Most of the Western world still used the Julian calendar during and after the fall of Rome, dating years after the Roman consul in power, imperial regnal dates based on the year Roman emperors reign or year since the founding of the city of Rome in 753 BC.
In what is now AD 525, Scythian monk Dionysius Exiguus proposed a new calendar dating system based on the assumed birth date of his savior. The new calendar was used throughout Christianized Europe by AD 800. The Gospels cite the reign of Roman client king Herod the Great and the Roman census of Judea occurring at the time of the Nativity. The Census of Publius Sulpicius Quirinius, Roman governor of Syria, took place in 6 or 7 BC and Herod died in 4 BC, so Dionysius Exiguus’ calendar is a few years off.
During the Reformation, pastors of Protestant churches on the continent and “low” Church of England congregations resisted excessive celebrations, seeing the events as “too papist,” as they emphasized pomp and circumstance. Meanwhile, those in “high” Anglican churches still ecclesiastically close to the Roman Catholic Church from which they had broken in the 16th century encouraged grander celebrations of their savior’s birth.

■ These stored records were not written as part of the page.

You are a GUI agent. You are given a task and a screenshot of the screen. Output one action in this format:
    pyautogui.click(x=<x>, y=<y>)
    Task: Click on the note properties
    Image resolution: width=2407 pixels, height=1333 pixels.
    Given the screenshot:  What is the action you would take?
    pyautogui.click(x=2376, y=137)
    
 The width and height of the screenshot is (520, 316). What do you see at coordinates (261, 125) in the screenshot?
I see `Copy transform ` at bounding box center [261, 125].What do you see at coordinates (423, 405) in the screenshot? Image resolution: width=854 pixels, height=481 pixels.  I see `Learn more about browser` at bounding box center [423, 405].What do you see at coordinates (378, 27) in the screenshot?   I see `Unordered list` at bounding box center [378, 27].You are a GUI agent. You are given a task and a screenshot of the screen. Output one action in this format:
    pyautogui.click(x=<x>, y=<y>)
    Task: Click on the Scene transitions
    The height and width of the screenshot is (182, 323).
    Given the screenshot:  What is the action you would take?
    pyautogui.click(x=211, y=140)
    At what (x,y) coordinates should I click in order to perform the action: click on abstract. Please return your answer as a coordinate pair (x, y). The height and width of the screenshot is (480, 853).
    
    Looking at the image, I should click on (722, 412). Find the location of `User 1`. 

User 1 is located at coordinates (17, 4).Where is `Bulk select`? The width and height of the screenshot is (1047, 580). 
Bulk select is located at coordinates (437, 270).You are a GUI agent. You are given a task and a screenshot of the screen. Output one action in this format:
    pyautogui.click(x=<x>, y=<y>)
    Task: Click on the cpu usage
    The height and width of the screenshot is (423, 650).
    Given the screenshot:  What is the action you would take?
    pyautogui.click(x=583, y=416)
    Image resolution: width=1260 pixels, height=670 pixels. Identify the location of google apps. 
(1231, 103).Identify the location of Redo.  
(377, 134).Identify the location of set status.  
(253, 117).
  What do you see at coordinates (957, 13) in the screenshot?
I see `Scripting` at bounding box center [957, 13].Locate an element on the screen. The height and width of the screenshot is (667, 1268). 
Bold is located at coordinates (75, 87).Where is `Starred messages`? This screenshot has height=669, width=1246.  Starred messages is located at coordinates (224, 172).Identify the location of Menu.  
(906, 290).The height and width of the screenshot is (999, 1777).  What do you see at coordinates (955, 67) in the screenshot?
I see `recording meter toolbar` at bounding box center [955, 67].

Early iconoclastic Puritans, first in England and later in the American Colonies, often imposed bans on Christmas celebrations, which eventually relaxed as other religious minorities moved to the colonies and divisions became less intensely scrutinized.
Many people for whom Christianity is a framework but not a lifestyle choice no longer attend services regularly. For many, Christmas is the once-yearly visit to the local church for a nativity scene, a sermon and a candlelit farewell while singing Christmas hymns.
Santa Claus has a much longer tradition around Christmas time. Despite false claims, he wasn’t a Victorian creation nor fabricated by the Coca-Cola company — rather, he has his roots in Germanic and Norse folklore. The Norse God-king Odin, in the guise of a blue-cloaked and bearded old man, would ride through the sky on his eight-legged warhorse Sleipnir and deliver gifts during the darkest nights of winter.
In our secular culture where religious affiliation has grown less important, the holiday is merely a reason to gather with family and celebrate our relationships to each other with gift-giving.
Common religious holidays unite devotees and secularists for a much simpler psychological reason — we know we need to be more generous to each other. Deep down, we all love friends and family, but having a holiday to wrap it around makes it easier to show our true colors, our deeply-held love of those nearest to us without suspicion of ulterior motives.
We all have big hearts and a selfless love for our neighbors, but wrapping it up in shiny red bows lets the rest of the world accept that fact with the same joy with which we give it.